--- START ---
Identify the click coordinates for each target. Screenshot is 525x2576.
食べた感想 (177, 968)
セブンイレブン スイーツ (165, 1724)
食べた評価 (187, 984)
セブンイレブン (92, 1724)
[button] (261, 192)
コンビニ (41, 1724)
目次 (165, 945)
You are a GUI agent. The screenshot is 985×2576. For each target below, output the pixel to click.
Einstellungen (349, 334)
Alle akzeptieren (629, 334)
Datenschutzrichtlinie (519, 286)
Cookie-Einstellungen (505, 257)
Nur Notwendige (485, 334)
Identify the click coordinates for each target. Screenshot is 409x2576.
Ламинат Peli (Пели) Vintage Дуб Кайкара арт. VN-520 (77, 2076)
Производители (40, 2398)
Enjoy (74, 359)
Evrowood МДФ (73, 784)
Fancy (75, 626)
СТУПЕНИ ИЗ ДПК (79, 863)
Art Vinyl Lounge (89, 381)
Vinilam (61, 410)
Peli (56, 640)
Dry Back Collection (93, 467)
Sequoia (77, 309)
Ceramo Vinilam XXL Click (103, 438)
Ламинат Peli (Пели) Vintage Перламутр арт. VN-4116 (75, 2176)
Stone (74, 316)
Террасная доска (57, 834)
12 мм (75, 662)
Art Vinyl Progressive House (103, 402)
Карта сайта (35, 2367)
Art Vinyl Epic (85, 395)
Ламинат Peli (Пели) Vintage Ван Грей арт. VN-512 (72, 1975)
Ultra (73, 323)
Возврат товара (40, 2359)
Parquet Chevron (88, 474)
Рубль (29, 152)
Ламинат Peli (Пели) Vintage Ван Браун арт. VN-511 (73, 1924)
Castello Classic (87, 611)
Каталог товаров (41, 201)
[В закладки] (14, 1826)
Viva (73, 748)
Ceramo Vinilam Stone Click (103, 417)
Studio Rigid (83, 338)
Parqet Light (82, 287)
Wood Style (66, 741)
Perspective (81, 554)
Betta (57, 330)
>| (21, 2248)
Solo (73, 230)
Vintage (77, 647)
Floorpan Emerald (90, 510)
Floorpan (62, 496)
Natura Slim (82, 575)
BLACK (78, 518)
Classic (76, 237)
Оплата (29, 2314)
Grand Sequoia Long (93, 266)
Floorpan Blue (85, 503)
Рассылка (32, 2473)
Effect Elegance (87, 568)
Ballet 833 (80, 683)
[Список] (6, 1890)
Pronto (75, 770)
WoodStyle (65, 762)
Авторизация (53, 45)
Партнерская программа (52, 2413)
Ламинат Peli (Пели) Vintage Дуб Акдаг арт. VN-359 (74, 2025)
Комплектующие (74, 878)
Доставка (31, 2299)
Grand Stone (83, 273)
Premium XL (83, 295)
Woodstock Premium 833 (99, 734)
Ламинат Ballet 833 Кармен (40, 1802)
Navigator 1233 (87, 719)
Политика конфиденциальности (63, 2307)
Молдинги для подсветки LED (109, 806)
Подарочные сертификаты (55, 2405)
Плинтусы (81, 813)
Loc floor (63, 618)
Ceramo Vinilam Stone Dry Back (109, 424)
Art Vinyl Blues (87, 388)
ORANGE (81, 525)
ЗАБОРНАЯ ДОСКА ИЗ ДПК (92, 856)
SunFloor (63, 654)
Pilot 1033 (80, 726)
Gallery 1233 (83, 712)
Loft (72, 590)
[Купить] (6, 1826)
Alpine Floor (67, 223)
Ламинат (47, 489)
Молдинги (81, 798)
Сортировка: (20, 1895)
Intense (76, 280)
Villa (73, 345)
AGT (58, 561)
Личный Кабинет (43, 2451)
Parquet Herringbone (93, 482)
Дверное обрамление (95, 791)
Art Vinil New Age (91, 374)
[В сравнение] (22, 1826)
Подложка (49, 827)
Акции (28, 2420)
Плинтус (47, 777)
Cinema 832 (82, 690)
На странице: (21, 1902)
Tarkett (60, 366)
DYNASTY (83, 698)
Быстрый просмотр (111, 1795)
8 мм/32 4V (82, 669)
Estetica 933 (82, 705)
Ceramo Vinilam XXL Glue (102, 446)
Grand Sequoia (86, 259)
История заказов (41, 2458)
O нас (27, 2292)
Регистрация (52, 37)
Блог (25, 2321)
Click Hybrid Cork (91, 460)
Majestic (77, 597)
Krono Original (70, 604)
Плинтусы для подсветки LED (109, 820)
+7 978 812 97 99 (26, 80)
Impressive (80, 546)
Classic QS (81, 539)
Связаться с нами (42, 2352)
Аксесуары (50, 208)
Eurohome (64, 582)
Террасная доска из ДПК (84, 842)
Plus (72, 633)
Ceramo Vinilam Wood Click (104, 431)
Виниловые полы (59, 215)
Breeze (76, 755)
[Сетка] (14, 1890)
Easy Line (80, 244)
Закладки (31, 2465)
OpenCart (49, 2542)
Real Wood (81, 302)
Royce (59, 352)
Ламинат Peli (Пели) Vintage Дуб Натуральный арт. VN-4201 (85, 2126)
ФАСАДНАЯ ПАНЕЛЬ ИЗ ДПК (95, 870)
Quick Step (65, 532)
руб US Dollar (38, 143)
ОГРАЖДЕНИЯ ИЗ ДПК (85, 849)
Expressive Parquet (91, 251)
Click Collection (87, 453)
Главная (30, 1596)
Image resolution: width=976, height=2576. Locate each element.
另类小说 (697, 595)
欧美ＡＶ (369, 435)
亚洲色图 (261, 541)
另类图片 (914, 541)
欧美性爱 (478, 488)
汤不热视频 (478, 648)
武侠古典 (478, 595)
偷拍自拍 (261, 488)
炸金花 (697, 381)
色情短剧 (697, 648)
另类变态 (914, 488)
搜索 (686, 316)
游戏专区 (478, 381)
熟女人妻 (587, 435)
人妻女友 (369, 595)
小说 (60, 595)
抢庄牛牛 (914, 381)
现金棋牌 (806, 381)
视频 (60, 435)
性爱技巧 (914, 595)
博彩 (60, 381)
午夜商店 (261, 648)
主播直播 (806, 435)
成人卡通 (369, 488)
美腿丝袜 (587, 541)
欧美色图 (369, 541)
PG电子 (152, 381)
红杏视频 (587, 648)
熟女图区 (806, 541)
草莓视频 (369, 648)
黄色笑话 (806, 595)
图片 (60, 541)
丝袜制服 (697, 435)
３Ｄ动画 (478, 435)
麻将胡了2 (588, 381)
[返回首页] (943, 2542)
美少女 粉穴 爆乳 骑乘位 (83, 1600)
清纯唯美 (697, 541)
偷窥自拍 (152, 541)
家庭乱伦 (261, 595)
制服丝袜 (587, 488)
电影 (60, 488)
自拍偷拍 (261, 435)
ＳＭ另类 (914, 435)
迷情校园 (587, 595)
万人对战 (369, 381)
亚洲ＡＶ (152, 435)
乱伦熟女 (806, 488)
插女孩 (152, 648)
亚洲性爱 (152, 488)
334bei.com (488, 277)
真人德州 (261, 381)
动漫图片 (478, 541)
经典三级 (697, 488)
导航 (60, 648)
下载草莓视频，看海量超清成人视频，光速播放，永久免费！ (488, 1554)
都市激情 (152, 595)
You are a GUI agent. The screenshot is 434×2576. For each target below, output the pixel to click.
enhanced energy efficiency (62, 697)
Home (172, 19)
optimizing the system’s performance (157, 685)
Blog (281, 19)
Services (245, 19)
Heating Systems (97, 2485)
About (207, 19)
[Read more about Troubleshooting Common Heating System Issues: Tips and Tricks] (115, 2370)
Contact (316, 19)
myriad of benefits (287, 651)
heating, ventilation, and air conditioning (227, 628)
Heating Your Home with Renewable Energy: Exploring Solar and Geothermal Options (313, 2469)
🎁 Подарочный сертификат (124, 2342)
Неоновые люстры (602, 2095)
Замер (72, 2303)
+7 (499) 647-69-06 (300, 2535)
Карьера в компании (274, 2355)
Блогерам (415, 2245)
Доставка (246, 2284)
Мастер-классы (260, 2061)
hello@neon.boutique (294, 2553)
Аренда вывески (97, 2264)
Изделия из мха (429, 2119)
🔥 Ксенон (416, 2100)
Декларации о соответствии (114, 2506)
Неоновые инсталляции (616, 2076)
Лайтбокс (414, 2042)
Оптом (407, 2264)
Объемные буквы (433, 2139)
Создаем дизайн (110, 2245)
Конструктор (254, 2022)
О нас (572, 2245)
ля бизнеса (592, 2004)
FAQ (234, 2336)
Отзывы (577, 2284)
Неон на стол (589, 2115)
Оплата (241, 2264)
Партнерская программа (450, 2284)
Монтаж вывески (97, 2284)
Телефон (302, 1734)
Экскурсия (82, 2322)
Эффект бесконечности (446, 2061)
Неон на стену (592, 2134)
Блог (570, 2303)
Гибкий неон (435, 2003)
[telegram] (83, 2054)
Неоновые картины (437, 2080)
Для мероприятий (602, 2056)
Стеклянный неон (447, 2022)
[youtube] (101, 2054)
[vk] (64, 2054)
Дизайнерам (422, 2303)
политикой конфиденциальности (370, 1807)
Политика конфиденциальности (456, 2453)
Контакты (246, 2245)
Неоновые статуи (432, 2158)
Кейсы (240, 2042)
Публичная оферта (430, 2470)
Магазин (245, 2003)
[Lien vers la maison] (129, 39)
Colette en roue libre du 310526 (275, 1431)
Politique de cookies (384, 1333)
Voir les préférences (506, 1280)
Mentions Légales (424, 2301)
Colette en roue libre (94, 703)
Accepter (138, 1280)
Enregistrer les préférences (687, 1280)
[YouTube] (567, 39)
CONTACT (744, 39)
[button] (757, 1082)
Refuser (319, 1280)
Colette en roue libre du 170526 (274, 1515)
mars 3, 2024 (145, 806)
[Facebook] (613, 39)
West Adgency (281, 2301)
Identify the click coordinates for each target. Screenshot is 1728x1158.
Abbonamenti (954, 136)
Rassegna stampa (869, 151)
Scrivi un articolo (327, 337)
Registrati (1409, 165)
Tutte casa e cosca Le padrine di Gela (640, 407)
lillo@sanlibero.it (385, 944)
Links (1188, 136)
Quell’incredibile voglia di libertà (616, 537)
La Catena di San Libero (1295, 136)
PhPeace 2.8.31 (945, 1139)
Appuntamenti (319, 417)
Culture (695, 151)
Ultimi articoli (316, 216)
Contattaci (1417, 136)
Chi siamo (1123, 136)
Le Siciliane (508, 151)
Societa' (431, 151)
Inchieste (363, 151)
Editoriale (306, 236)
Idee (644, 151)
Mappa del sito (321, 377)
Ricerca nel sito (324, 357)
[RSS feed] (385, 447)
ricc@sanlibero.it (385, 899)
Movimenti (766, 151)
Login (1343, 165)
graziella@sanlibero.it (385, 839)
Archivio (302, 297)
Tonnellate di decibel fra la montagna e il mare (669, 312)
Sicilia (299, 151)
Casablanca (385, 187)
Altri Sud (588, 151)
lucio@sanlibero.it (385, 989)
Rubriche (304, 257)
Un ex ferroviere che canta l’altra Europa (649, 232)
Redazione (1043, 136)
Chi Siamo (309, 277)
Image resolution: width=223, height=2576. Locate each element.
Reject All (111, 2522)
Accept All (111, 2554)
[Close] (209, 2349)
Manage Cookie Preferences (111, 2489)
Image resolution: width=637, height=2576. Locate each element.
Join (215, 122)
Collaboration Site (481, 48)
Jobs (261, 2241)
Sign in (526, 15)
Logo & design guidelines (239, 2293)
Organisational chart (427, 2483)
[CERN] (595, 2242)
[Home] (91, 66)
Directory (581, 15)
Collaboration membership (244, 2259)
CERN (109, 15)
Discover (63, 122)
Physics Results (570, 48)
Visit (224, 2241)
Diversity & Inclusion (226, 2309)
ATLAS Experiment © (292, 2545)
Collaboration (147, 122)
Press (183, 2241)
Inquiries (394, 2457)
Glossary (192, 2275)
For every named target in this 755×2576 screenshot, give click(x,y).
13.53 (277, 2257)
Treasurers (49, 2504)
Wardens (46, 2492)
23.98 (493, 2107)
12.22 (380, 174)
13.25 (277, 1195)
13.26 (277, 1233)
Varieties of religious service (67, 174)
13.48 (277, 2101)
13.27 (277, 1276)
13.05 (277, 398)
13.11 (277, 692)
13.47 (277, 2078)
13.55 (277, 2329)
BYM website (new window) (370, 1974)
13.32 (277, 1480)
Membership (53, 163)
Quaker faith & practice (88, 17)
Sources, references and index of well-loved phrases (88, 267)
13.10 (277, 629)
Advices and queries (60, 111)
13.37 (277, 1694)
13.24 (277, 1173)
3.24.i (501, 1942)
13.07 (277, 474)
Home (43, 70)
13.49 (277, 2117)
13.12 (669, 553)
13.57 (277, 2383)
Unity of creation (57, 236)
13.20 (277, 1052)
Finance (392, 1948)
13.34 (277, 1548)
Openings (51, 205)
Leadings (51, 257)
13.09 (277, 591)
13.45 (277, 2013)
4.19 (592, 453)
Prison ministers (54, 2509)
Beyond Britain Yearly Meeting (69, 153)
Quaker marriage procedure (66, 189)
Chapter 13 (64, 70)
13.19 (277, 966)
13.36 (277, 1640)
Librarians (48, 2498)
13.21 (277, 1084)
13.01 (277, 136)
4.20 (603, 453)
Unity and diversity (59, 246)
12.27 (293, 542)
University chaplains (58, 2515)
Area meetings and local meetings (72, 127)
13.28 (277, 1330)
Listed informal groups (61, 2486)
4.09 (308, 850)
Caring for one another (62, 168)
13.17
--- END ---
▶ [What this task involves]: Reproduce the lines of the entries above from the one with "Screenshot is 409x2576." to the one with "Рубль (29, 152)", both included, exactly and without any other line.

▶ [Problem solution]:
Identify the click coordinates for each target. Screenshot is 409x2576.
Ламинат Peli (Пели) Vintage Дуб Кайкара арт. VN-520 (77, 2076)
Производители (40, 2398)
Enjoy (74, 359)
Evrowood МДФ (73, 784)
Fancy (75, 626)
СТУПЕНИ ИЗ ДПК (79, 863)
Art Vinyl Lounge (89, 381)
Vinilam (61, 410)
Peli (56, 640)
Dry Back Collection (93, 467)
Sequoia (77, 309)
Ceramo Vinilam XXL Click (103, 438)
Ламинат Peli (Пели) Vintage Перламутр арт. VN-4116 (75, 2176)
Stone (74, 316)
Террасная доска (57, 834)
12 мм (75, 662)
Art Vinyl Progressive House (103, 402)
Карта сайта (35, 2367)
Art Vinyl Epic (85, 395)
Ламинат Peli (Пели) Vintage Ван Грей арт. VN-512 (72, 1975)
Ultra (73, 323)
Возврат товара (40, 2359)
Parquet Chevron (88, 474)
Рубль (29, 152)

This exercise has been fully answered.